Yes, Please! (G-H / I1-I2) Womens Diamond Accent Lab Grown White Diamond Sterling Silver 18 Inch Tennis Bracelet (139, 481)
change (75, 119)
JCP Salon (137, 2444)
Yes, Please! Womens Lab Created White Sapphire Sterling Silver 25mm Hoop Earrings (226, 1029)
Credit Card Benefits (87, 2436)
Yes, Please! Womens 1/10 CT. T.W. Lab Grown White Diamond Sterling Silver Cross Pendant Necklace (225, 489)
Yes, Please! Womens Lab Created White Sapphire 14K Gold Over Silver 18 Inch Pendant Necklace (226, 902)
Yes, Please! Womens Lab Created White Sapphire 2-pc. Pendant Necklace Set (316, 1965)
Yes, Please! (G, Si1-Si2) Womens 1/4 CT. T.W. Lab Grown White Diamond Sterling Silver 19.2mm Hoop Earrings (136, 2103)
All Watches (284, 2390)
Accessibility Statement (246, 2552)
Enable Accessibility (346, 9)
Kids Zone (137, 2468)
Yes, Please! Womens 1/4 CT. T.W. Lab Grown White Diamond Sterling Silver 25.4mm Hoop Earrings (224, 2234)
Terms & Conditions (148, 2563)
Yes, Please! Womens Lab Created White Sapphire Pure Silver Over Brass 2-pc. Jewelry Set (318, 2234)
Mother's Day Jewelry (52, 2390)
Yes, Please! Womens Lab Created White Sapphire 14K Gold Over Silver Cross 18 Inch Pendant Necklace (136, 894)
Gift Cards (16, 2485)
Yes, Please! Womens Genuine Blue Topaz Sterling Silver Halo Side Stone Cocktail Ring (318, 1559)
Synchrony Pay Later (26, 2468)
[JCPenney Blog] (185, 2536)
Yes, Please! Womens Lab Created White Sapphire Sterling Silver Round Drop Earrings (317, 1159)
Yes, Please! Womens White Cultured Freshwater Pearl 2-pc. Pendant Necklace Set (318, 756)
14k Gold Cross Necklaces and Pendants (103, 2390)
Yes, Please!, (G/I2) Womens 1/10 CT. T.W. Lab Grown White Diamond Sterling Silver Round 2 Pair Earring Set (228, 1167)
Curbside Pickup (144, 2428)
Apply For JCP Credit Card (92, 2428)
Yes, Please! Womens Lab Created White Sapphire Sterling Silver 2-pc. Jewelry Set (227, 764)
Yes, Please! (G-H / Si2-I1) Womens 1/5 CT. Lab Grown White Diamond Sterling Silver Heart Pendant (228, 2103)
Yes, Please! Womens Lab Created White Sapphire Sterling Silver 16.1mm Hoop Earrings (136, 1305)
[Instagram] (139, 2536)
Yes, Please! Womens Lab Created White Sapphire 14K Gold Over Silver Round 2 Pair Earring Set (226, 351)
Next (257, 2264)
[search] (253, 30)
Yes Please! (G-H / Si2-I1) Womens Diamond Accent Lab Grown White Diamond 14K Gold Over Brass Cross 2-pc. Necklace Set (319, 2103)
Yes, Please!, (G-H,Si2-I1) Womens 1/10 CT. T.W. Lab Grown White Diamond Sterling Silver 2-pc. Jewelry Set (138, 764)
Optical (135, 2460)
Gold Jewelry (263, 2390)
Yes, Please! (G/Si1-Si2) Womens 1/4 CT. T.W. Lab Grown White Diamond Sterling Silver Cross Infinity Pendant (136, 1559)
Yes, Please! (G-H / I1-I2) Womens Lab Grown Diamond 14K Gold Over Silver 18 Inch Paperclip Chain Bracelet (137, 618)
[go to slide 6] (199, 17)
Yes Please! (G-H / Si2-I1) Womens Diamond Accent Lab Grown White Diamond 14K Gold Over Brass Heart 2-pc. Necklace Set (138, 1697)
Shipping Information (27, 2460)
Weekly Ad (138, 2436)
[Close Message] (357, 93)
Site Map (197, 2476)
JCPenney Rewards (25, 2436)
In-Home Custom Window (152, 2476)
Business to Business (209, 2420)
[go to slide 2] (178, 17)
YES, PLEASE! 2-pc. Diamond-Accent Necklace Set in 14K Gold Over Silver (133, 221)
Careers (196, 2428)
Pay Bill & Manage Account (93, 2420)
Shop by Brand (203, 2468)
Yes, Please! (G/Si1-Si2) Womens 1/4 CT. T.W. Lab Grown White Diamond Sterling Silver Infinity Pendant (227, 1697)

> **EXERCISE PROMPT**: An exact copy of the listing above is needed, so write it out again.

> **TASK RESULT**:
Yes, Please! (G-H / I1-I2) Womens Diamond Accent Lab Grown White Diamond Sterling Silver 18 Inch Tennis Bracelet (139, 481)
change (75, 119)
JCP Salon (137, 2444)
Yes, Please! Womens Lab Created White Sapphire Sterling Silver 25mm Hoop Earrings (226, 1029)
Credit Card Benefits (87, 2436)
Yes, Please! Womens 1/10 CT. T.W. Lab Grown White Diamond Sterling Silver Cross Pendant Necklace (225, 489)
Yes, Please! Womens Lab Created White Sapphire 14K Gold Over Silver 18 Inch Pendant Necklace (226, 902)
Yes, Please! Womens Lab Created White Sapphire 2-pc. Pendant Necklace Set (316, 1965)
Yes, Please! (G, Si1-Si2) Womens 1/4 CT. T.W. Lab Grown White Diamond Sterling Silver 19.2mm Hoop Earrings (136, 2103)
All Watches (284, 2390)
Accessibility Statement (246, 2552)
Enable Accessibility (346, 9)
Kids Zone (137, 2468)
Yes, Please! Womens 1/4 CT. T.W. Lab Grown White Diamond Sterling Silver 25.4mm Hoop Earrings (224, 2234)
Terms & Conditions (148, 2563)
Yes, Please! Womens Lab Created White Sapphire Pure Silver Over Brass 2-pc. Jewelry Set (318, 2234)
Mother's Day Jewelry (52, 2390)
Yes, Please! Womens Lab Created White Sapphire 14K Gold Over Silver Cross 18 Inch Pendant Necklace (136, 894)
Gift Cards (16, 2485)
Yes, Please! Womens Genuine Blue Topaz Sterling Silver Halo Side Stone Cocktail Ring (318, 1559)
Synchrony Pay Later (26, 2468)
[JCPenney Blog] (185, 2536)
Yes, Please! Womens Lab Created White Sapphire Sterling Silver Round Drop Earrings (317, 1159)
Yes, Please! Womens White Cultured Freshwater Pearl 2-pc. Pendant Necklace Set (318, 756)
14k Gold Cross Necklaces and Pendants (103, 2390)
Yes, Please!, (G/I2) Womens 1/10 CT. T.W. Lab Grown White Diamond Sterling Silver Round 2 Pair Earring Set (228, 1167)
Curbside Pickup (144, 2428)
Apply For JCP Credit Card (92, 2428)
Yes, Please! Womens Lab Created White Sapphire Sterling Silver 2-pc. Jewelry Set (227, 764)
Yes, Please! (G-H / Si2-I1) Womens 1/5 CT. Lab Grown White Diamond Sterling Silver Heart Pendant (228, 2103)
Yes, Please! Womens Lab Created White Sapphire Sterling Silver 16.1mm Hoop Earrings (136, 1305)
[Instagram] (139, 2536)
Yes, Please! Womens Lab Created White Sapphire 14K Gold Over Silver Round 2 Pair Earring Set (226, 351)
Next (257, 2264)
[search] (253, 30)
Yes Please! (G-H / Si2-I1) Womens Diamond Accent Lab Grown White Diamond 14K Gold Over Brass Cross 2-pc. Necklace Set (319, 2103)
Yes, Please!, (G-H,Si2-I1) Womens 1/10 CT. T.W. Lab Grown White Diamond Sterling Silver 2-pc. Jewelry Set (138, 764)
Optical (135, 2460)
Gold Jewelry (263, 2390)
Yes, Please! (G/Si1-Si2) Womens 1/4 CT. T.W. Lab Grown White Diamond Sterling Silver Cross Infinity Pendant (136, 1559)
Yes, Please! (G-H / I1-I2) Womens Lab Grown Diamond 14K Gold Over Silver 18 Inch Paperclip Chain Bracelet (137, 618)
[go to slide 6] (199, 17)
Yes Please! (G-H / Si2-I1) Womens Diamond Accent Lab Grown White Diamond 14K Gold Over Brass Heart 2-pc. Necklace Set (138, 1697)
Shipping Information (27, 2460)
Weekly Ad (138, 2436)
[Close Message] (357, 93)
Site Map (197, 2476)
JCPenney Rewards (25, 2436)
In-Home Custom Window (152, 2476)
Business to Business (209, 2420)
[go to slide 2] (178, 17)
YES, PLEASE! 2-pc. Diamond-Accent Necklace Set in 14K Gold Over Silver (133, 221)
Careers (196, 2428)
Pay Bill & Manage Account (93, 2420)
Shop by Brand (203, 2468)
Yes, Please! (G/Si1-Si2) Womens 1/4 CT. T.W. Lab Grown White Diamond Sterling Silver Infinity Pendant (227, 1697)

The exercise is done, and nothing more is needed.